The Archbishop of York has responded to the census- that the number of Christians in the UK has fallen-, stating: "Jesus also suffered setbacks over the years and so will Christians."
Most Rt Rev Stephen Cottrell, writing for the Sunday Telegraph said he is still "full of hope" for Christianity and that the faith is not in "terminal decline."
This week Census data showed Christians now account for less than half of England and Wales' population.
Most Rt Rev Cottrell said the public needs to remain optimistic despite the results, he wrote: "These apparently contrasting statistical snapshots inform a more complicated though incomplete story, which is not one of terminal decline for religious faith nor Christianity, but more about how individuals in our ever-changing nation and culture choose to express their identity.
"This is a story on which I and other Christians must reflect carefully and humbly [Jesus’] story is not a tale of linear success, but about how that light shines through the difficult realities of our lives and finally overcomes all darkness."

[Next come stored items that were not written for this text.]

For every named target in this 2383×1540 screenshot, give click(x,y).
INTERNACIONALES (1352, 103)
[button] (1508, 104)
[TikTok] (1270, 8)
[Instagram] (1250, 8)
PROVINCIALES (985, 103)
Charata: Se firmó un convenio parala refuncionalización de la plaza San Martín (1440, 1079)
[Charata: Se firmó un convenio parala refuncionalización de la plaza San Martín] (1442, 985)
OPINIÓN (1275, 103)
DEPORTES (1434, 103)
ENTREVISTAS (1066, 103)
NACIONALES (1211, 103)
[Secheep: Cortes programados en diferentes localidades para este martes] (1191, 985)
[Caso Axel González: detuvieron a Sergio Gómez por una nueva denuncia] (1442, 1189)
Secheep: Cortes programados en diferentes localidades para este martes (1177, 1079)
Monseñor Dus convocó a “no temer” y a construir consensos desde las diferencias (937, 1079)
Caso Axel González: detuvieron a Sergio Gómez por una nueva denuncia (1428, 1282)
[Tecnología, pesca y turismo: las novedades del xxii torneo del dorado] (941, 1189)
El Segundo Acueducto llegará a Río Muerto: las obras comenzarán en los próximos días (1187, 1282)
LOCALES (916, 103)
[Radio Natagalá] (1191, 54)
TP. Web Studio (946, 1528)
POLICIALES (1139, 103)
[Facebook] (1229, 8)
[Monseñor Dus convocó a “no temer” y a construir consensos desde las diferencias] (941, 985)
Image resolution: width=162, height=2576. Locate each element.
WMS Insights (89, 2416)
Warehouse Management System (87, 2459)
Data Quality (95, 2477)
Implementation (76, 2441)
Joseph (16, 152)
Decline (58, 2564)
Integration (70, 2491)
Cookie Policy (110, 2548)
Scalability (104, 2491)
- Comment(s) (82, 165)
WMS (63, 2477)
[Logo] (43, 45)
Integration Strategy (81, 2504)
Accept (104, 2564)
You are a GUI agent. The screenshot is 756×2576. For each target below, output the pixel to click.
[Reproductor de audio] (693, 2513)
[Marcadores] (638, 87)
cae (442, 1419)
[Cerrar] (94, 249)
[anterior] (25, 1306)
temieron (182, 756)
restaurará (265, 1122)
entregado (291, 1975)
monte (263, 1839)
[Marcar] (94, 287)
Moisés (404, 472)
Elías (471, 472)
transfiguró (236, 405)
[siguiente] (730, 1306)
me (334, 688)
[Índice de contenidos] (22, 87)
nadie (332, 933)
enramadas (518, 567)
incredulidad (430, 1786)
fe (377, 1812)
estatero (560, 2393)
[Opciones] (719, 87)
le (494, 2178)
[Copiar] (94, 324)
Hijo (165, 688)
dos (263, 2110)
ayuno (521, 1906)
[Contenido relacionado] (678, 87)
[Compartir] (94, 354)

From the census results published by the Office for National Statistics (ONS) it shows that roughly 46 per cent of the population, that's 27.5 million people, described themselves as Christian in 2021, however from data in 2011, roughly 59 per cent, 33.3 million people called themselves Christian, marking roughly a 13 percent drop.
Most Rt Rev Cottrell said the data should not present fear in people and that Christianity is not becoming extinct, he said: "Christians should approach this data with humility, attentiveness, and self-reflection.
"Across our nation Christians are offering practical help and spiritual support to anyone in need
"This winter, perhaps more than ever before, food and warmth and companionship are being made available by Christians."